Even though the Execution Dock in London is long gone, the gallows are still maintained to this very day on the Thames foreshore by the Prospect of Whitby public house.
The Execution dock was used for 400 years up until 1830. It was used to execute all seagoing criminals, including pirates, mutineers, and smugglers. The dock was nothing more than scaffolding used for hangings and was located beside the shoreline of the River Thames at Wapping.
The British Admiralty oversaw all crimes committed on the water, and also doled out the sentences to the criminals. The dock was used as a symbol for their jurisdiction; it was placed just beyond the low-tide mark in the river.

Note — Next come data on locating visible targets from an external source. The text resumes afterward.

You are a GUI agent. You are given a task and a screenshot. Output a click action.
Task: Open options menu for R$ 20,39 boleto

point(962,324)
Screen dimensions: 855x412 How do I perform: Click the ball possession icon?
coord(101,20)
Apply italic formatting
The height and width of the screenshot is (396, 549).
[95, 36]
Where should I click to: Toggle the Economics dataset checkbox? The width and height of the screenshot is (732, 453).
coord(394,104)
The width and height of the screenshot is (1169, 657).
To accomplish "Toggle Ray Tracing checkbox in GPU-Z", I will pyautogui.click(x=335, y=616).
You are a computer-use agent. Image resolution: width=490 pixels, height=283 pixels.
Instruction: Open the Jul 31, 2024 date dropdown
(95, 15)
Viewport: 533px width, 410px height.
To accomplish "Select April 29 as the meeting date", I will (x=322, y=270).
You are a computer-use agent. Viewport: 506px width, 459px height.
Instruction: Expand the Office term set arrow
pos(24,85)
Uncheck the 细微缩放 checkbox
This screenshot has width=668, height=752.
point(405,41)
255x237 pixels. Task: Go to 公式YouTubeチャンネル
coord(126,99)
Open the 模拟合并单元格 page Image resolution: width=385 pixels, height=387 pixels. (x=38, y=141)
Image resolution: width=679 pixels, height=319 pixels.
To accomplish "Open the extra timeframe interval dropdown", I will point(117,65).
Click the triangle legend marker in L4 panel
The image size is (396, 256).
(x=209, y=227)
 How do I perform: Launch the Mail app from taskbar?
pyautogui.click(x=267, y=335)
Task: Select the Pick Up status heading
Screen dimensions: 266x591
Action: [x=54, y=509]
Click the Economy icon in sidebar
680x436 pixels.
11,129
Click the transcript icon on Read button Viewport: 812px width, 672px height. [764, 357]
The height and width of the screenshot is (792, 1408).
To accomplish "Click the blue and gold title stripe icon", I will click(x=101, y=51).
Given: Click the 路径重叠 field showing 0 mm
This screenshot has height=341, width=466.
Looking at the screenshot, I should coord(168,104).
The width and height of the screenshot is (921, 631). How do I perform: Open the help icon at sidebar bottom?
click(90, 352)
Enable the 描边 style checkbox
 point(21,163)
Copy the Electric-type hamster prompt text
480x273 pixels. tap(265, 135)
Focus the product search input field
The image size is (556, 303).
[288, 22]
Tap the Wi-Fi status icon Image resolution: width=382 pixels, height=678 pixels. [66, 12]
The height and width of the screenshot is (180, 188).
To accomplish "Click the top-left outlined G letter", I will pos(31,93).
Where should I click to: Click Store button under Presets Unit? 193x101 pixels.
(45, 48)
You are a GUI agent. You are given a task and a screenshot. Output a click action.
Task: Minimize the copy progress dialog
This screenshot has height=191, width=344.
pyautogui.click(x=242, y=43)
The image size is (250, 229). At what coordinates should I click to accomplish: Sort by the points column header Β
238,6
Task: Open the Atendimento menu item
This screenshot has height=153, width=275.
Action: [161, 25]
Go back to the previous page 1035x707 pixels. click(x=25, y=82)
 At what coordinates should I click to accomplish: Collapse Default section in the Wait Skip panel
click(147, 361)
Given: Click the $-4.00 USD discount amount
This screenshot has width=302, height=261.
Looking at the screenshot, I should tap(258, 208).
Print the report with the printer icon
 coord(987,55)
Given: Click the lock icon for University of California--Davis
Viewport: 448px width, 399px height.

You could not outrun the long arm of the law, they did not care if you committed the crimes in their waters or abroad; you would be brought back to London and tried by the High Court of the Admiralty.
They doled out Capital Punishment to acts of mutiny that resulted in death, for murder on the sea and very specific violations of the Articles of War that governed the behavior of naval sailors, this included sodomy.
Those who were sentenced to death were usually brought to the Execution Dock from one of two places, Marshalsea Prison or Newgate Prison.
Those that were condemned by the Admiralty were paraded through the streets of London by the High Court Marshal or his deputy. He would carry a Silver oar, which was a representation of the Admiralty’s authority. Prisoners were transported using a cart which had a chaplain inside so they could confess their sins to him. The prisoners were allowed to drink one quart of ale from a public house of their way to the gallows, just like the execution process to Tyburn.
The execution was a family affair back then; families would come out and stand on the river banks or one of the boats that would come up the river. The executions were performed by hangmen who worked at both Newgate Prison and Tyburn.
For those who were convicted of piracy, they would receive the cruelest of punishments. They would be hanged with a shortened rope so that when the floor was dropped out from under them their fall would not snap their neck, they would then strangle to death.
This was called the “Marshal’s Dance” because it looked like they were dancing while they struggled. Unlike hanging on land, bodies of pirates were often left up until at least three tides had washed over their head.
If the crime was so heinous, then the Admiralty would have the bodies covered in tar and hung in chains at Blackwell Point or at Cuckold’s Point as a warning to all of those who would dare turn to piracy.
Next, I will share an account from The Gentleman’s Magazine, from February 4, 1796, that gives a very vivid image of an execution at London’s Execution Docks.
“This morning, a little after ten o’clock, Colley, Cole, and Blanche, the three sailors convicted of the murder of Captain Little, were brought out of Newgate, and conveyed in solemn procession to Execution Dock, there to receive the punishment awarded by law. On the cart on which they rode was an elevated stage; on this were seated Colley, the principal instigator in the murder, in the middle, and his two wretched instruments, the Spaniard Blanche, and the Mulatto Cole, on each side of him; and behind, on another seat, two executioners.
Colley seemed to be in a state resembling that of a man stupidly intoxicated, and scarcely awake, and the two discovered little sensibility on this occasion, nor to the last moment of their existence, did they, as we hear, make any confession. They were turned off about a quarter before twelve in the midst of an immense crowd of spectators.
On the way to the place of execution, they were preceded by the Marshall of the Admiralty in his carriage, the Deputy Marshall, bearing the silver oar, and the two City Marshals on horseback, Sheriff’s officers, etc. The whole cavalcade was conducted with great solemnity.”
Captain Kidd, who was a heinous pirate convicted of piracy (obviously) and murder, he was taken from Newgate Prison and hanged at the dock in 1701. The rope snapped during his first execution, so they strung him up again and killed him the second time, his body remained in that location for forty years.
The last executions to take place at the Execution dock were in 1830, where sailors George Davis and William Watts – who had murdered a ship captain – were hanged in December.
There have been reports of a large E on the Thames side of the building at Swan Warf; supposedly that indicates where the dock once stood. Other sources state that the dock was once where the London Underground Station now stands, which is about 2/3 of the way along Wapping High Street going east.